··· Quoted passage

And then there's my other home here- Hillsong. This church was home for me. I cannot even begin to tell you how much this church and it's people have blessed my life. And how privileged I am to be a part of what God is doing in this city. Like where do I start?? I mean, first of all, where else do you see people waiting in line outside, for an hour regardless of the weather, to go to church? I loved when other people would walk by and they'd ask me what the line was for, and the puzzled look I'd get when I said church. But God is moving big time here. And the people that I met here are amazing. My connections team- you guys are all truly legends. Miss you guys already! I love how passionate everyone here is about building God's house and making people feel at home. People here are truly passionate to serve- I learned so much from them. It's good to be back in NC this summer cause there's so much I want to pour back out to my congregation here. But I truly have no words to express how thankful I am for the people I was able to work with here- they became family to me. One of my biggest fears about moving was the fact that I'd have to leave my family in NC, and they are awesome. But God gave me a family at Hillsong, and they made life there incredible. So so thankful. You guys don't even know the impact each and everyone of you had on me. I'm dead serious. Thank you for your friendships, your wisdom, and the life you breathed into mine. Thanks forreal.

······

Exercise tasks =
A. In the Hillsong passage, why does the writer say it is good to be back in NC this summer? Answer in one to three sentences.
B. Answer these questions on the Hillsong passage:
(i) How long does the Hillsong passage say people wait in line outside to go to church?
(ii) Which team does the writer call "truly legends"?
(iii) What was one of the writer's biggest fears about moving?

··· Given information

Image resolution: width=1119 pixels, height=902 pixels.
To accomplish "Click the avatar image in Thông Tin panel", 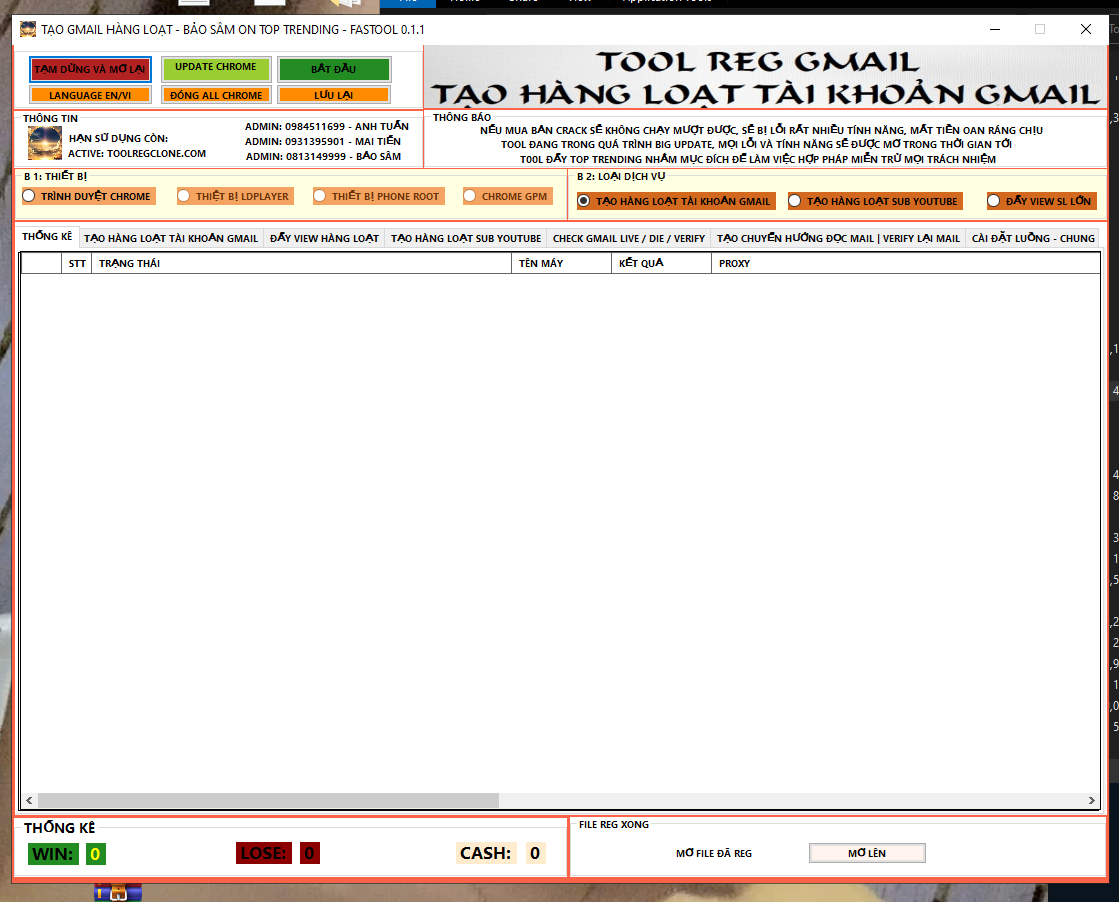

······

Answers given =
A. The writer says it is good to be back in NC because there is so much they want to pour back out to their congregation there.

B.
(i) An hour, regardless of the weather.
(ii) The writer's connections team.
(iii) Having to leave their family in NC.